━━ EXTRAIT CHOISI ━━
La crise croissante de la dette étudiante au Canada
Les dettes étudiantes sont en voie de devenir un fardeau durable pour les diplômés en droit du Canada, nuisant à la capacité de la profession de bien servir le public.
Elsa Ascencio n'avait que 12 ans lorsqu'elle a décidé qu'elle voulait être avocate.
C'est l’âge qu’elle avait lorsque son père a été blessé au travail, son dos « déchiqueté » alors qu'il travaillait comme ouvrier dans une usine.
« C'était dévastateur », se souvient-elle. « Une des choses que mon père faisait était de nous porter sur son dos. Et soudain, papa ne pouvait plus le faire ».
Un réfugié d'El Salvador qui avait fui les escadrons de la mort avec sa femme, il ne savait pas très bien parler l’anglais. Il a eu du mal à trouver un avocat parlant espagnol. Dans leur communauté, plusieurs ont subi des blessures au travail qui ont nui à leur capacité de travailler.
« La réalité est qu'ils devaient utiliser leur corps pour gagner leur vie. »
Le fait de constater à quel point les ouvriers d’usine étaient vulnérables et de subir l’impact de cette situation a orienté son choix de carrière. Elle ne voulait pas voir un autre enfant être privé de son temps avec son père.
━━━
━━ DONNÉES FOURNIES ━━
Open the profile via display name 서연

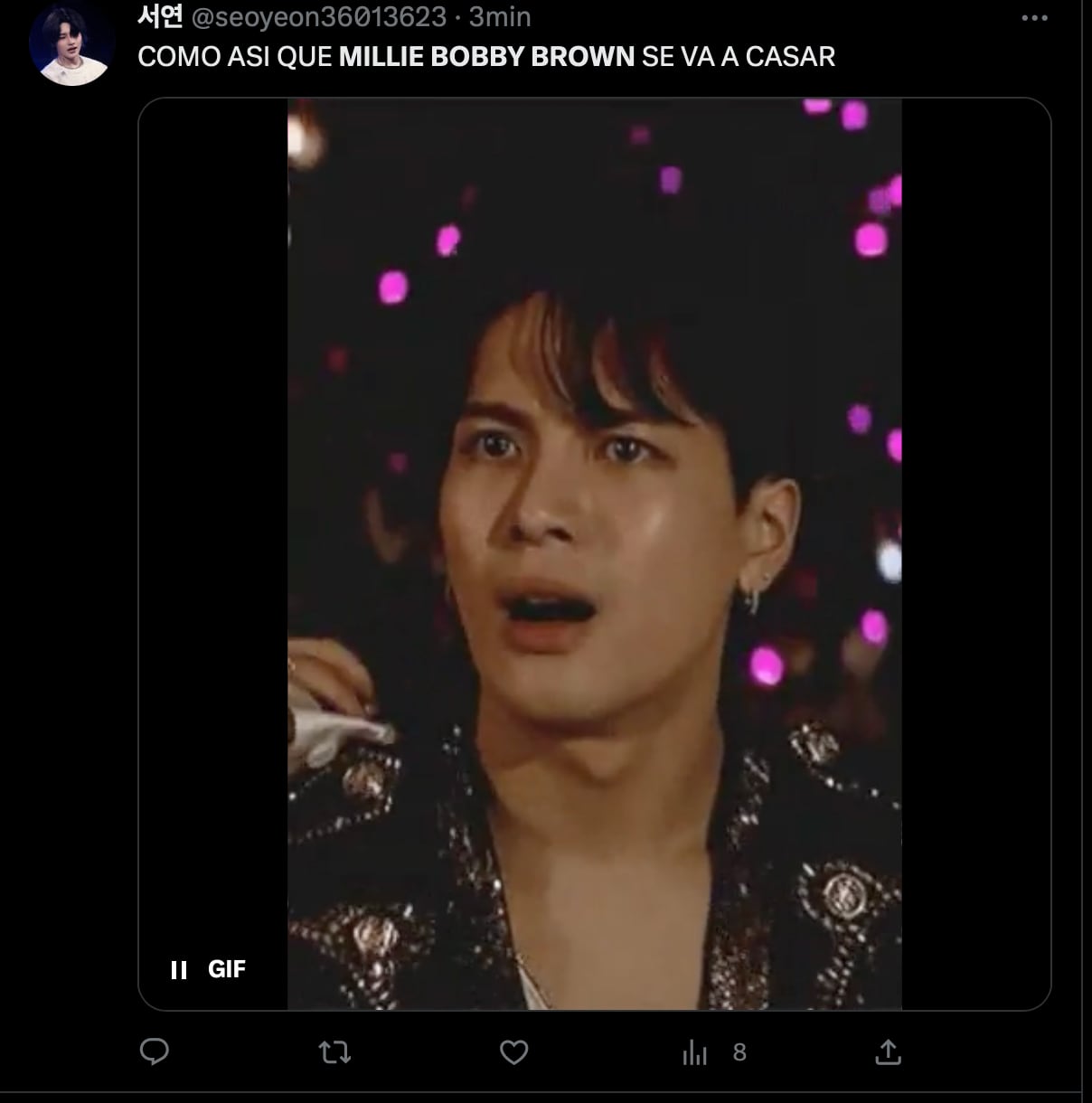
━━━
→ À FAIRE
1. Traduisez en anglais cette phrase de l'article sur la dette étudiante : « Elsa Ascencio n'avait que 12 ans lorsqu'elle a décidé qu'elle voulait être avocate. »
2. Renvoyez le passage de l'article sur la dette étudiante qui commence par « La crise croissante » et se termine par « capacité de travailler. ».
3. Reprenez l'article sur la dette étudiante des diplômés en droit à la suite de sa dernière phrase.

→ EN RÉPONSE
1. Elsa Ascencio was only 12 years old when she decided she wanted to be a lawyer.

2.
La crise croissante de la dette étudiante au Canada
Les dettes étudiantes sont en voie de devenir un fardeau durable pour les diplômés en droit du Canada, nuisant à la capacité de la profession de bien servir le public.
Elsa Ascencio n'avait que 12 ans lorsqu'elle a décidé qu'elle voulait être avocate.
C'est l’âge qu’elle avait lorsque son père a été blessé au travail, son dos « déchiqueté » alors qu'il travaillait comme ouvrier dans une usine.
« C'était dévastateur », se souvient-elle. « Une des choses que mon père faisait était de nous porter sur son dos. Et soudain, papa ne pouvait plus le faire ».
Un réfugié d'El Salvador qui avait fui les escadrons de la mort avec sa femme, il ne savait pas très bien parler l’anglais. Il a eu du mal à trouver un avocat parlant espagnol. Dans leur communauté, plusieurs ont subi des blessures au travail qui ont nui à leur capacité de travailler.

3.
« C’était un moment où je me suis dit, "Comment osez-vous blesser mon père!" », dit-elle.
« Cela s’étendait à d’autres parties de ma communauté. Je connaissais la valeur du droit dans nos vies. Il ne s’agissait pas seulement d’un autre avocat, mais bien d’un autre leader dans la communauté. »
Franchir les portes de la faculté de droit n'a pas été facile. Elle a pris une année après son baccalauréat pour travailler et économiser de l'argent. Cela ne couvrait que ses frais de scolarité en première année, mais ça lui a permis de persuader la banque de lui accorder une marge de crédit pour étudiants. Ses parents n’étaient pas en mesure de lui prêter secours alors elle a obtenu son diplôme de l'Université d'Ottawa avec une dette de 120 000 $.
Elle a été admise au barreau en juin 2019 et collabore depuis avec plusieurs avocats spécialisés en droit du travail et en droit de l’emploi à Toronto. Dix membres de sa communauté l'ont sollicitée depuis.
« J'ai de la chance d'avoir des dossiers qui me sont confiés, mais j'ai besoin d'un flux important de clients », explique Me Ascencio.
Elle est seulement capable de faire le genre de travail qui l'a poussé à entrer en droit parce qu'elle cohabite avec ses parents dans leur appartement près de l’intersection Jane et Finch.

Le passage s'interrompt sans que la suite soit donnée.